§ Problem statement
Instruction for the data below: set down exactly the lines from the line with "The height and width of the screenshot is (514, 600)." to the line with "Click the Sync order(s) button", inclusive, and no others.

Dataset items:

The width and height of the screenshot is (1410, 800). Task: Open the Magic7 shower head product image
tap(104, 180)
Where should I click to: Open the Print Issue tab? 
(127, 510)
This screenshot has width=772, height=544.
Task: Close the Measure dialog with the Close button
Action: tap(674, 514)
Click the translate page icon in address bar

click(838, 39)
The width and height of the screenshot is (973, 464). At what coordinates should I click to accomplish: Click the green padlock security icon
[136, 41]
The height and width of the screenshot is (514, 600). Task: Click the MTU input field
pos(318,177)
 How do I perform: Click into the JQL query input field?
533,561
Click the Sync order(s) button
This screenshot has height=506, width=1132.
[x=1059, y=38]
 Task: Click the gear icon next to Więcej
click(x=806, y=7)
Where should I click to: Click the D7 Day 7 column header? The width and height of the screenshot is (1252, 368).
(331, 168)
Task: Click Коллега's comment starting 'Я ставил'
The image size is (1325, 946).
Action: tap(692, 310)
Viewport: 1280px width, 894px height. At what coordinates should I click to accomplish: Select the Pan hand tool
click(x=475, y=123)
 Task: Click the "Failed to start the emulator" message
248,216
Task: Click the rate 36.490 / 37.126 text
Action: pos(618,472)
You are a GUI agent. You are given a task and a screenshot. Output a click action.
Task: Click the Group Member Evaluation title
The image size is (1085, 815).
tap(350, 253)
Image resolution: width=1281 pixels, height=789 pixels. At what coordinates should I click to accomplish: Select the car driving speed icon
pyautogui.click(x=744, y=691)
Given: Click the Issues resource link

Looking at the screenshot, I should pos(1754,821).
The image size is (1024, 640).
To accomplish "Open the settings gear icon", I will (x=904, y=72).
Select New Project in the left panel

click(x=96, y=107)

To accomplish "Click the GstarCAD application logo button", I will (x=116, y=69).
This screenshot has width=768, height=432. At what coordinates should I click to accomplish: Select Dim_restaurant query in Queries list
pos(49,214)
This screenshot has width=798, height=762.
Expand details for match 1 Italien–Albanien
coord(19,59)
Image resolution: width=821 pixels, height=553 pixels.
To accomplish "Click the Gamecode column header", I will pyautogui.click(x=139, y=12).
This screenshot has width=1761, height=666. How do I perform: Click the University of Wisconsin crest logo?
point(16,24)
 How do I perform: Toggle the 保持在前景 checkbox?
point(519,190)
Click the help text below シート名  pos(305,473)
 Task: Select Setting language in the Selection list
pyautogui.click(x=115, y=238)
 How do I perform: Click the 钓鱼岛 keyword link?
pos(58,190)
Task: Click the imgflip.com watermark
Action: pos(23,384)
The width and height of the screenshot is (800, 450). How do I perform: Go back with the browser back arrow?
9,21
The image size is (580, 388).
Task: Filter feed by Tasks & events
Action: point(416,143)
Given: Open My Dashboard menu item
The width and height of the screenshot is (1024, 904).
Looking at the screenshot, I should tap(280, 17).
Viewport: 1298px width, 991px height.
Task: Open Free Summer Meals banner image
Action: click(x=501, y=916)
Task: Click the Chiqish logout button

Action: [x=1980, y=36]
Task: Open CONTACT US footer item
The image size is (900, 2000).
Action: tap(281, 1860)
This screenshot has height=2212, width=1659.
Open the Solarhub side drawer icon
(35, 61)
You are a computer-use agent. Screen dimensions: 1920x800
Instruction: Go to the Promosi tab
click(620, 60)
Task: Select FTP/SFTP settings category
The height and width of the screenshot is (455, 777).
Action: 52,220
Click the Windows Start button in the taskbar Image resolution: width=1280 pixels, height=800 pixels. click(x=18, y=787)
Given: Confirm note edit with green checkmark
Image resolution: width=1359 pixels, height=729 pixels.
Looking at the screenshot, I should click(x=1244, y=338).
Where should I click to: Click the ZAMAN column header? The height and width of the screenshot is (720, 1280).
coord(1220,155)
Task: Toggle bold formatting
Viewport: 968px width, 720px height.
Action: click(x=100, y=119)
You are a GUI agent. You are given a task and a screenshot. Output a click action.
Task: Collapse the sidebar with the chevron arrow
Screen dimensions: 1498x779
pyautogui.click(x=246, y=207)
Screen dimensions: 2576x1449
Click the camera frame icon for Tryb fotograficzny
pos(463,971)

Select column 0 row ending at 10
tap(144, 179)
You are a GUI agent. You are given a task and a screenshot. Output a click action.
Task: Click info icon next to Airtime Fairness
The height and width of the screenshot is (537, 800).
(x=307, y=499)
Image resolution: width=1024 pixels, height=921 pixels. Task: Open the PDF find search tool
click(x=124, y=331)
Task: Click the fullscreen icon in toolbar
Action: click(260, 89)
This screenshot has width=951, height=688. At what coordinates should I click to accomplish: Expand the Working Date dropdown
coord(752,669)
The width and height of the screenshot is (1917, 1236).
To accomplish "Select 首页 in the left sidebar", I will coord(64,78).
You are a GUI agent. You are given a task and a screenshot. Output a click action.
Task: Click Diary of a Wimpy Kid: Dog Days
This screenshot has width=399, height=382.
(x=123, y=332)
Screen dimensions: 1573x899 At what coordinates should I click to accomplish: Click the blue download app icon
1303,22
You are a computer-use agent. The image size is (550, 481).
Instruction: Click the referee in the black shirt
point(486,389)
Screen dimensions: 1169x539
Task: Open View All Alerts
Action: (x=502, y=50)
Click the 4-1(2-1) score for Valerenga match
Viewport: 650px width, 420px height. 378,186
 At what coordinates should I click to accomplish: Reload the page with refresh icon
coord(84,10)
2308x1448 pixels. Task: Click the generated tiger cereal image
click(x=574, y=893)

§ Solution to this task
The height and width of the screenshot is (514, 600). Task: Click the MTU input field
pos(318,177)
 How do I perform: Click into the JQL query input field?
533,561
Click the Sync order(s) button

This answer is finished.